14/04/2026
💡Le saviez vous?
🌈le "non" qui protège, poser un cadre, un acte d’amour.
Marion Cuerq, figure majeure de la protection de l'enfance et de l'éducation sans violence, nous rappelle que derrière chaque "comportement difficile" se cache un besoin non comblé. Pour elle, l'autorité ne doit pas être un rapport de force, mais une responsabilité de protection.
Et si on changeait de regard sur l'opposition ? Marion Cuerq nous invite à une réflexion profonde : l'enfant ne nous "cherche" pas, il cherche sa place et la compréhension de l’adulte.
L’accompagnement du "Non" en 3 piliers :
📌Sortir du rapport de force
Marion Cuerq souligne que la domination n’enseigne que la soumission ou la révolte. Accompagner un "non", c'est expliquer que la limite est là pour sécuriser (l'enfant, les autres ou l'environnement) et non pour brimer. Le cadre devient alors un espace de sécurité, pas une prison.

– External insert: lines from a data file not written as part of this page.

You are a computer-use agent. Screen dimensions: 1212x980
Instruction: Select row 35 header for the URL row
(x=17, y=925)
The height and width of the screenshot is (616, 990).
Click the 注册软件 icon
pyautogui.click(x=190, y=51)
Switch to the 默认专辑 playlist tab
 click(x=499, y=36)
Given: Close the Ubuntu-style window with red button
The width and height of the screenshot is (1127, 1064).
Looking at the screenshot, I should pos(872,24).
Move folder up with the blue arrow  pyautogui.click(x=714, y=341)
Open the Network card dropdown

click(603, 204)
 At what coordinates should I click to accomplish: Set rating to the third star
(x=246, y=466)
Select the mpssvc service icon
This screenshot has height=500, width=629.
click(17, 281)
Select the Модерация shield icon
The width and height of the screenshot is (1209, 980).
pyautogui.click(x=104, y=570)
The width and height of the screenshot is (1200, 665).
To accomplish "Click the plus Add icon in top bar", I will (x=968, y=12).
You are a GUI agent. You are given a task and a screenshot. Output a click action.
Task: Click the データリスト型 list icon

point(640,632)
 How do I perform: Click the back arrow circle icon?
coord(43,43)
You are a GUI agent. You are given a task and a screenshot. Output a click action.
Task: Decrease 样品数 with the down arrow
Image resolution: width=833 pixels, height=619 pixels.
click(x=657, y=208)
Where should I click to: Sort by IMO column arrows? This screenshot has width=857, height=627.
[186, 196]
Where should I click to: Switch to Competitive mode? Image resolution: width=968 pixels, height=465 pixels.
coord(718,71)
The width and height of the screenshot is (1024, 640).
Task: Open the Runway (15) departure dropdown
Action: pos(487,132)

📌Le "Non" comme point de départ
Quand vous dites non, l'enfant vit une tempête émotionnelle (son cerveau préfrontal est encore en chantier !). L'accompagnement, c'est rester à ses côtés dans cette tempête :
• Physiquement : Se mettre à sa hauteur.
• Verbalement : Mettre des mots sur sa frustration. "Tu aurais tellement voulu continuer, c'est dur de s'arrêter."
• Matériellement : Essayer de lui proposer des alternatives, canaliser son attention sur quelque chose de positif pour lui…
📌Valider l'émotion, pas l'action
C’est la clé de la vision de Marion Cuerq : on peut interdire un geste (frapper, jeter) tout en autorisant l'émotion (la colère). L'enfant se sent entendu dans ce qu'il traverse, même si la règle reste ferme.
Pourquoi c’est efficace ?
✨En accompagnant le "non", vous apprenez à l'enfant à intégrer la limite par la compréhension et non par la peur. C'est ainsi qu'il développe son propre sens critique et son autonomie morale.